Is there hope for math education in the United States? I was all set to read some good news in this article from Brookings, and then I got to this:
To assess whether teachers’ mathematical knowledge changed over time, we compared results from surveys we fielded with middle school teachers in 2005 and in 2016. Both surveys captured teachers’ mathematical knowledge for teaching (MKT). Although these surveys used two separate samples, both were designed to be nationally representative and thus allowed comparisons in teacher MKT over time.
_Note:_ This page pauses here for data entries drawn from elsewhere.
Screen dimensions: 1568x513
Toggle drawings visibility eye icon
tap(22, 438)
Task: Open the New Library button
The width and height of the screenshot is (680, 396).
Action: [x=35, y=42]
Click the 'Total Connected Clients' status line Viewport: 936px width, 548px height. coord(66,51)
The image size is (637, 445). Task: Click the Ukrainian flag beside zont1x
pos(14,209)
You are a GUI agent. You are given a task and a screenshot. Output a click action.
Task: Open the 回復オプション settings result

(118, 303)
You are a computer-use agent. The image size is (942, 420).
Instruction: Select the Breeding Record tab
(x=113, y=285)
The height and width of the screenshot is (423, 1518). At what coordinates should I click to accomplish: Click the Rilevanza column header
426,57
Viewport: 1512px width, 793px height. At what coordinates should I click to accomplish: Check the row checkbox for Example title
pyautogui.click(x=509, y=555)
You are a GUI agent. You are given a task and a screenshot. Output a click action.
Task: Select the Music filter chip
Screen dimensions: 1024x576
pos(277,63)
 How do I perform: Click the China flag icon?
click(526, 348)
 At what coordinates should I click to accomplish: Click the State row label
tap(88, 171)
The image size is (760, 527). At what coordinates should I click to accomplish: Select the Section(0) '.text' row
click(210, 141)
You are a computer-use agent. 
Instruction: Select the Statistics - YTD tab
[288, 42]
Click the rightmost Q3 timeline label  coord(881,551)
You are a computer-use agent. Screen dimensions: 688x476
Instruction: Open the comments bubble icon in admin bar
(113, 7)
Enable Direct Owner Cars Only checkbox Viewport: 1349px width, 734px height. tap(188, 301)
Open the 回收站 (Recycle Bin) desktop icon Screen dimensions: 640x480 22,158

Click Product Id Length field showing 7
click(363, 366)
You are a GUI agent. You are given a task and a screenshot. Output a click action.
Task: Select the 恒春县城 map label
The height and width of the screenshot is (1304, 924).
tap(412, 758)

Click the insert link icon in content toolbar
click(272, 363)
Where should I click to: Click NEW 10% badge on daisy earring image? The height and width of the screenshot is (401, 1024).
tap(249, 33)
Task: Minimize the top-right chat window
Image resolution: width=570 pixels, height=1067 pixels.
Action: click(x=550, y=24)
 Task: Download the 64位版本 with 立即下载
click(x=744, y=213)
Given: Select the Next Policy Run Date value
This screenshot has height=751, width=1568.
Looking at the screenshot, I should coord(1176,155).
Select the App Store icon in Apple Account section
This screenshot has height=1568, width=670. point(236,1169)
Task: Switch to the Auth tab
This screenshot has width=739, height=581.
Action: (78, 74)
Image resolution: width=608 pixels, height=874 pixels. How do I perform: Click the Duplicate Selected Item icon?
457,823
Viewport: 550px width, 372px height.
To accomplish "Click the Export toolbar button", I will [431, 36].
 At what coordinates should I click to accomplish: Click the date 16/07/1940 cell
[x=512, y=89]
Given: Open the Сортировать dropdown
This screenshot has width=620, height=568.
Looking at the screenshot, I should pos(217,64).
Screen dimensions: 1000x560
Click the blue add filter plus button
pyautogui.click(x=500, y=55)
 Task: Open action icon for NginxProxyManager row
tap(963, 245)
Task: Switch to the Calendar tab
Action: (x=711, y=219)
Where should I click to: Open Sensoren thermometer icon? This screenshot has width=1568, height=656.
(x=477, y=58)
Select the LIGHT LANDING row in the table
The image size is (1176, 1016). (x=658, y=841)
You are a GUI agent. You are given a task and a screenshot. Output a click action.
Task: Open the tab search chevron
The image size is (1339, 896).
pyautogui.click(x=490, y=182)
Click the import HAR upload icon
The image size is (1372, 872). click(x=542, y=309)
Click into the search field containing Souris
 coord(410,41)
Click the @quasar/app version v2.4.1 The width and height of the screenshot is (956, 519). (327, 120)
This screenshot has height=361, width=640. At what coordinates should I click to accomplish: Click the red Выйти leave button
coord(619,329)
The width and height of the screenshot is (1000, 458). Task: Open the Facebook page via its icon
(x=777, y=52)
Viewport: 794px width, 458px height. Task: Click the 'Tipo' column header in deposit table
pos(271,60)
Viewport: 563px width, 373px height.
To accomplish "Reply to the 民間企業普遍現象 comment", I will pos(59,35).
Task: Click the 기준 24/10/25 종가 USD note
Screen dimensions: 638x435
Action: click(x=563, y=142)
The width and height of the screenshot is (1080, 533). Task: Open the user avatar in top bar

MKT. Geez. Of course, teacher knowledge is a necessary but not sufficient condition of being able to teach, but here's what I've written in the past about MKT:
What attributes make a good math teacher? That was the title of one of my research papers for one of my master's degree classes. It was a review of literature, and here's the conclusion:
There are no definitive skills, knowledge, or attributes that have been identified, the possession of which will, ipso facto, make a good math teacher. There is no known way to predict in pre-service who will become a good math teacher, and there is no known protocol (such as the MKT) for determining effective math teachers. Furthermore, popular pedagogical styles do not seem to improve student performance, so the teachers who employ them cannot rightly be deemed effective.
Good teachers are good because they get students to learn, not because they have certain knowledge or skills. Student performance and gains are what is important in determining if a teacher is good or not.
The Brookings article focused only on teachers and teaching, not on student performance:
To mathematics educators who have been in this business since the 1990s, as I have, these results are cause for both hope and dismay. Hope because modest movement toward standards-aligned instruction did appear. Hope also because this movement appeared where expected: in districts that aligned professional development, curriculum materials, and messages from leadership over long periods of time to create conditions under which their teachers could learn. Dismay because these changes appeared quite modest, both against a baseline of reformers’ expectations and against classroom data collected in 1999. Evidence also suggests only small improvements in teachers’ mathematical knowledge and limited take-up of standards-aligned curriculum materials.
I guess the title of the article, which mentions math instruction, should have clued me in to their focus. But who cares if teaching is getting any better. Are students doing any better? And if they're not, is it because of bad teaching, or some other reason?